» **Document text**:
□ □ □

But a review in a recent presentation to the National Research Council's 2018 workshop on flooding that showed there is no data to support the statement. Concerns with insurance industry statements on frequency shifts were also expressed by Environment and Climate Change Canada staff in relation to the Telling the Weather Story 40 year to 6 year weather shift. Staff had concerns with statements that could confuse theory and actual changes. Here is an excerpt from communications regarding the Telling the Weather Story normal bell curve theory shift:

"The presentation looks to be a simple conceptual model for communicating the underlying idea – if one assumes a standard normal, then a shift in the mean implies an attendant change in extremes – which is fine as far as it goes. If this is used as the basis for statements about actual changes in extreme rainfall in Canada, then I would have concerns."

Here was the specific question posed:


Here is a graphic showing the theoretical shift in question, an arbitrary 1 standard deviation shift in a standard normal 'bell curve' (probability density function):


The Environment and Climate Change Canada report also speaks to theoretical shifts in probability density functions, like the Weather Story bell curve shift. This is the example showing a shift right in the distribution of extreme events Figure 4.2.1:

The reality is that in some regions when it comes to extreme rain intensities there is not a shift to the right but a shift to the left, meaning less extreme events, as shown in this annotated curve that reflects southern Ontario rain intensity shifts:


The 'green' shift to the left reflects an overall decrease of 0.4% in rainfall design intensities at 21 long term climate stations since 1990, considering durations related to urban flooding, i.e., 5 minutes to 24 hours. That analysis of the new Version 3.0 Engineering Climate Datasets was presented in this post.

□ □ □

» **Material provided**:
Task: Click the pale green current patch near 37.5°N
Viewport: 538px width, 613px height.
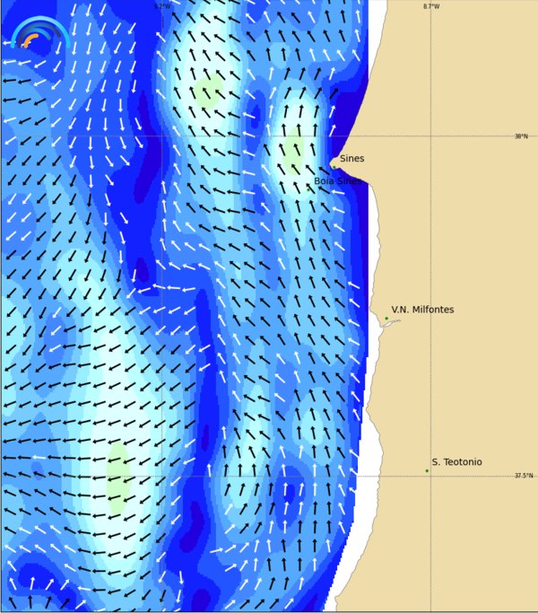Action: [x=118, y=476]
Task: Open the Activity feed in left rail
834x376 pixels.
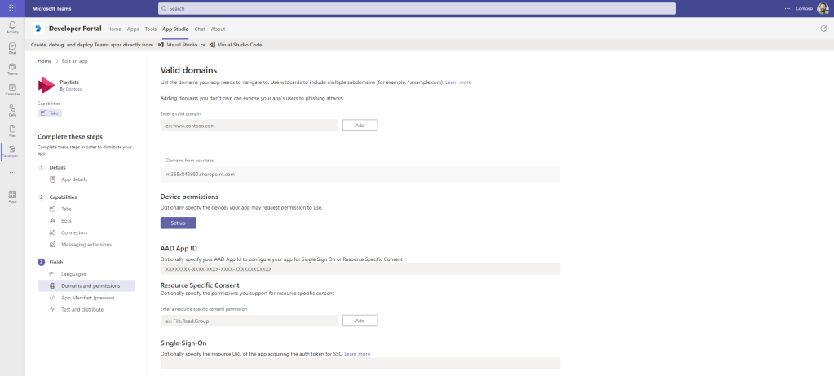Action: coord(12,28)
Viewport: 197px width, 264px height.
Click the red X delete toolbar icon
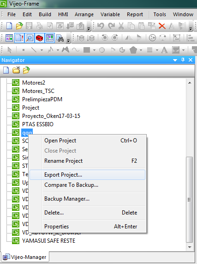click(x=162, y=26)
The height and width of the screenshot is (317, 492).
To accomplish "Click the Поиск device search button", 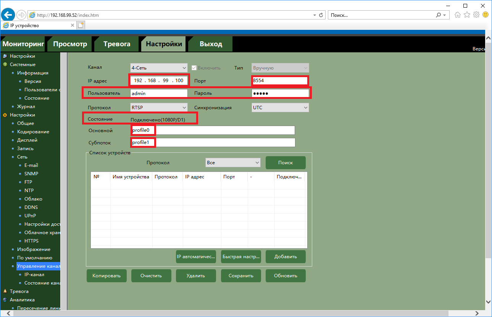I will click(285, 163).
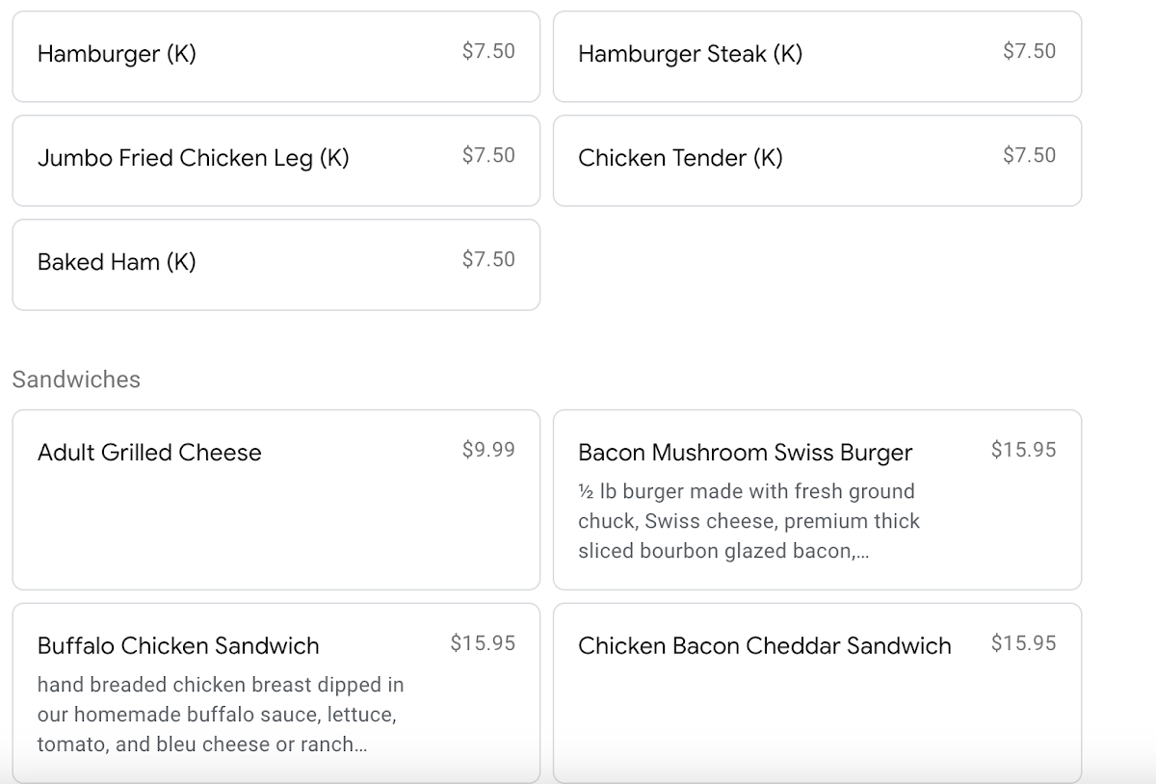The height and width of the screenshot is (784, 1156).
Task: Choose Jumbo Fried Chicken Leg (K)
Action: click(276, 160)
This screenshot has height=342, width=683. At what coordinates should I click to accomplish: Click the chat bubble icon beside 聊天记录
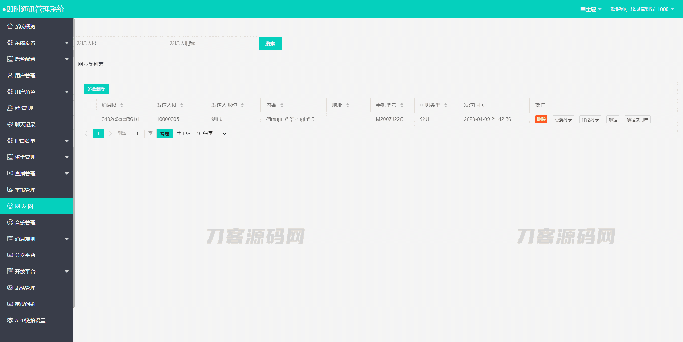10,124
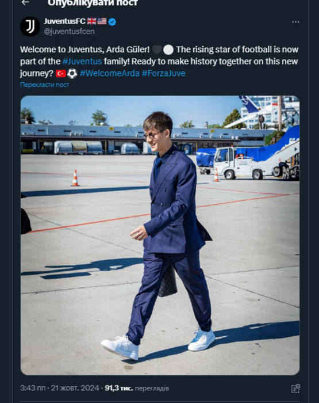
Task: Open the three-dot more options menu
Action: (x=295, y=22)
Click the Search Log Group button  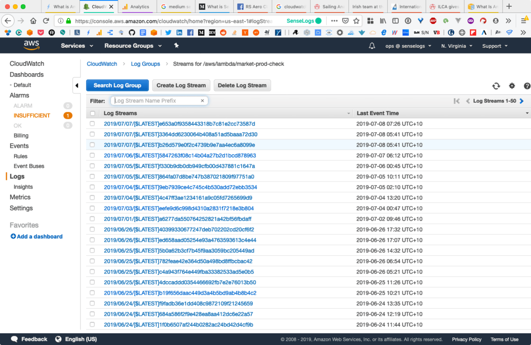pyautogui.click(x=117, y=86)
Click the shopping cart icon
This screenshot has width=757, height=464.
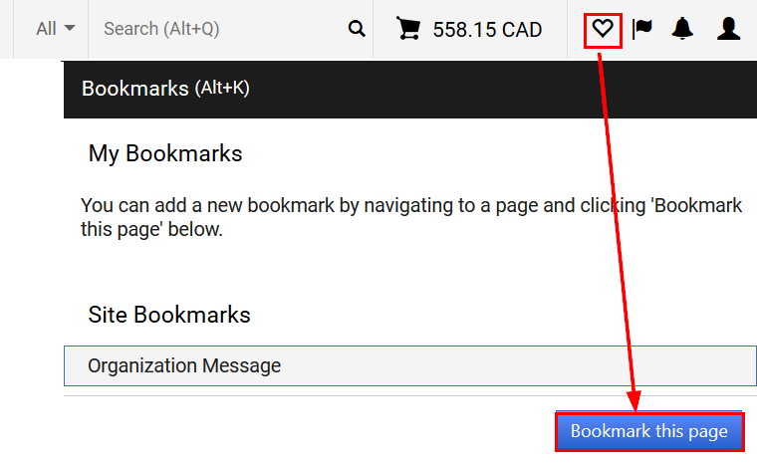pos(408,29)
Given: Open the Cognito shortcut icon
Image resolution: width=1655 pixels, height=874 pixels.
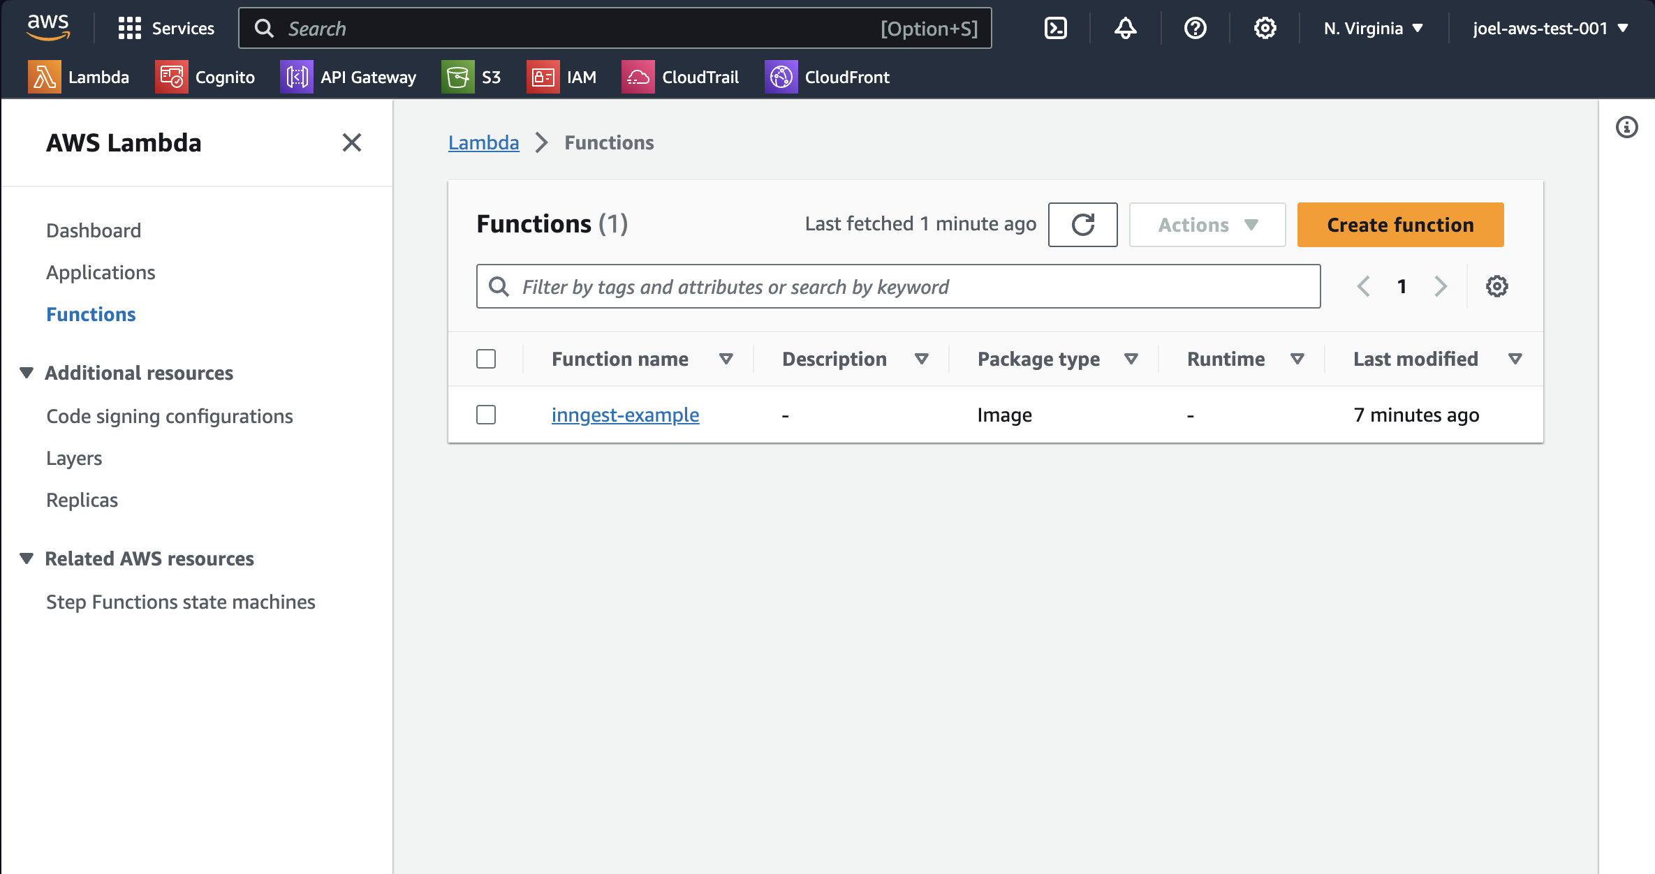Looking at the screenshot, I should pyautogui.click(x=171, y=77).
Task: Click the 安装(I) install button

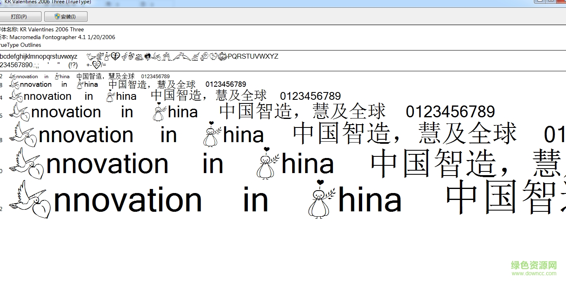Action: (66, 16)
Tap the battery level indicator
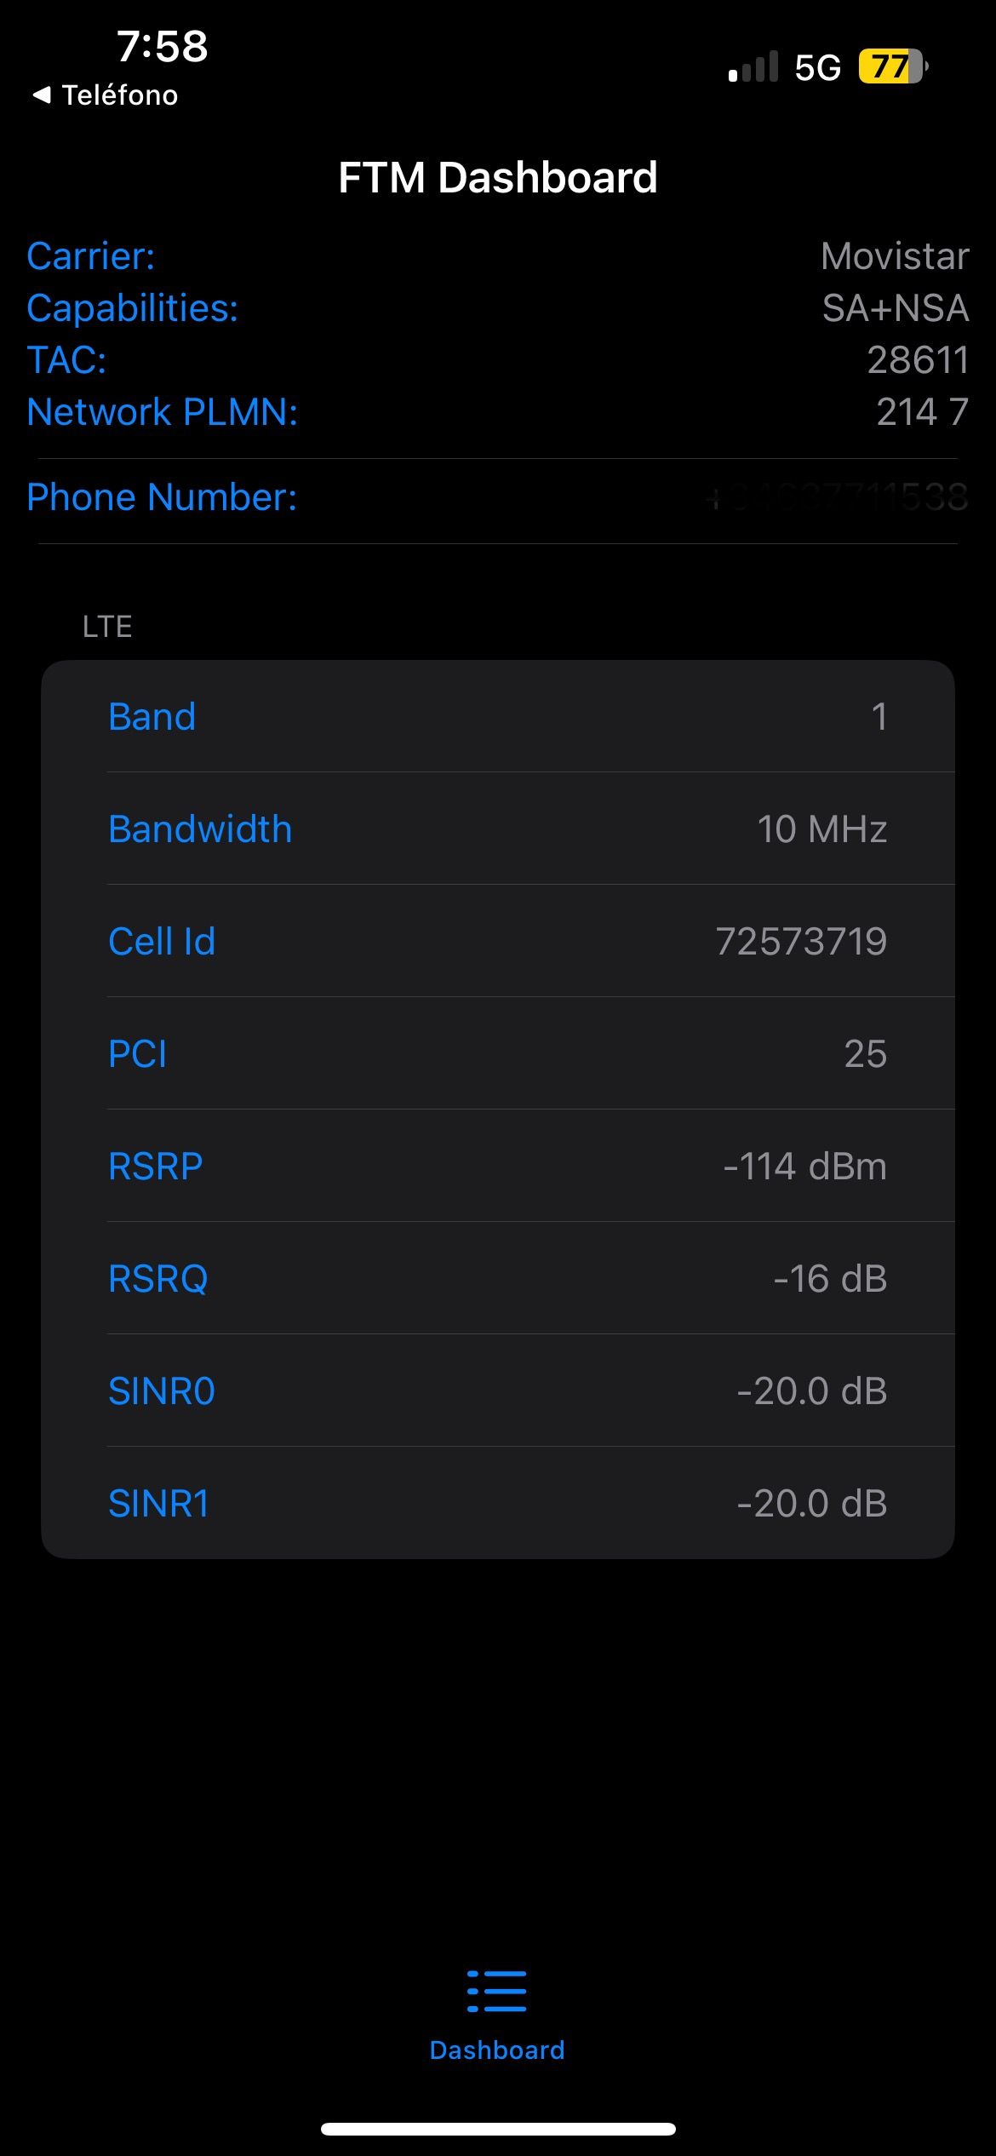 [891, 66]
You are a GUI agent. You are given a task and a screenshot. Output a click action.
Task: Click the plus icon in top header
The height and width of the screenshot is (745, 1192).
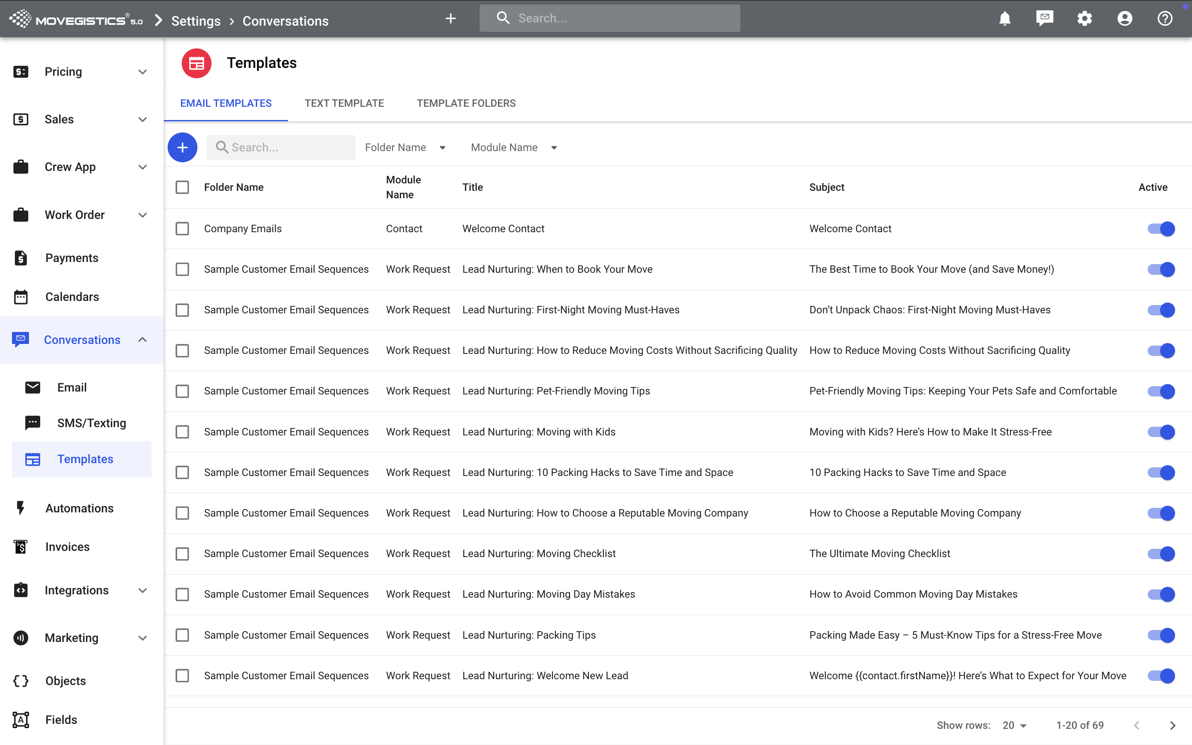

□ □ □

» **What is needed**: What overall change in rainfall design intensities at 21 long-term climate stations since 1990 does the text on extreme rainfall shifts report? The data shown here comes from a separate source unrelated to the text.

» **Result of the task**: An overall decrease of 0.4%.